====== DATA FOR PROCESSING ======
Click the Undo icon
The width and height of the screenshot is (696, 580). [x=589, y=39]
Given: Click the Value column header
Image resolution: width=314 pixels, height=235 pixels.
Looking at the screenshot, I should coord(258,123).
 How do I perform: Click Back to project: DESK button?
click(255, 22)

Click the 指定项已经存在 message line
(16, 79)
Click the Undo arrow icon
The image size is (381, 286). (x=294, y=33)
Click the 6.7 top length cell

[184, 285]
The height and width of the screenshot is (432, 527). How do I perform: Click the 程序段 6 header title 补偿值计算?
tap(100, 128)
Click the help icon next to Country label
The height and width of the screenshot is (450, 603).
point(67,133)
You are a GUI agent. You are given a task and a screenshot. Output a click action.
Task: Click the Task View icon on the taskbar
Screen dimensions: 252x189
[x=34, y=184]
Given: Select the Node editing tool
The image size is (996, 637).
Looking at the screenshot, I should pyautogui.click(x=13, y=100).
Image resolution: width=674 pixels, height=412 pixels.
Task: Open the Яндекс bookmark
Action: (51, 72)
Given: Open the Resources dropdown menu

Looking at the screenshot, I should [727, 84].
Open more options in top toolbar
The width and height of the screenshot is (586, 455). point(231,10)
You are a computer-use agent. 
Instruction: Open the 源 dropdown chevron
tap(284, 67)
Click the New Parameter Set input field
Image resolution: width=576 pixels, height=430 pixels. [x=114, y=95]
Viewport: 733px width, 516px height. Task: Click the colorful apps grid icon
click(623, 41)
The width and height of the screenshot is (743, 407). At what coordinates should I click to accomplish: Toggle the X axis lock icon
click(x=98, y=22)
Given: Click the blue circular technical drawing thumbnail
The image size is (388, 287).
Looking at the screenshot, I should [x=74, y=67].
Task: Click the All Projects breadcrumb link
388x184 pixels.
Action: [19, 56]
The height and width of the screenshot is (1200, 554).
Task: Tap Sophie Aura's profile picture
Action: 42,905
======
[WHAT YOU HAVE TO DO]: For this exercise, give the entries above again with no difference at all.

[TASK SOLUTION]:
Click the Undo icon
The width and height of the screenshot is (696, 580). [x=589, y=39]
Given: Click the Value column header
Image resolution: width=314 pixels, height=235 pixels.
Looking at the screenshot, I should coord(258,123).
 How do I perform: Click Back to project: DESK button?
click(255, 22)

Click the 指定项已经存在 message line
(16, 79)
Click the Undo arrow icon
The image size is (381, 286). (x=294, y=33)
Click the 6.7 top length cell

[184, 285]
The height and width of the screenshot is (432, 527). How do I perform: Click the 程序段 6 header title 补偿值计算?
tap(100, 128)
Click the help icon next to Country label
The height and width of the screenshot is (450, 603).
point(67,133)
You are a GUI agent. You are given a task and a screenshot. Output a click action.
Task: Click the Task View icon on the taskbar
Screen dimensions: 252x189
[x=34, y=184]
Given: Select the Node editing tool
The image size is (996, 637).
Looking at the screenshot, I should pyautogui.click(x=13, y=100).
Image resolution: width=674 pixels, height=412 pixels.
Task: Open the Яндекс bookmark
Action: (51, 72)
Given: Open the Resources dropdown menu

Looking at the screenshot, I should [727, 84].
Open more options in top toolbar
The width and height of the screenshot is (586, 455). point(231,10)
You are a computer-use agent. 
Instruction: Open the 源 dropdown chevron
tap(284, 67)
Click the New Parameter Set input field
Image resolution: width=576 pixels, height=430 pixels. [x=114, y=95]
Viewport: 733px width, 516px height. Task: Click the colorful apps grid icon
click(623, 41)
The width and height of the screenshot is (743, 407). At what coordinates should I click to accomplish: Toggle the X axis lock icon
click(x=98, y=22)
Given: Click the blue circular technical drawing thumbnail
The image size is (388, 287).
Looking at the screenshot, I should [x=74, y=67].
Task: Click the All Projects breadcrumb link
388x184 pixels.
Action: [19, 56]
The height and width of the screenshot is (1200, 554).
Task: Tap Sophie Aura's profile picture
Action: 42,905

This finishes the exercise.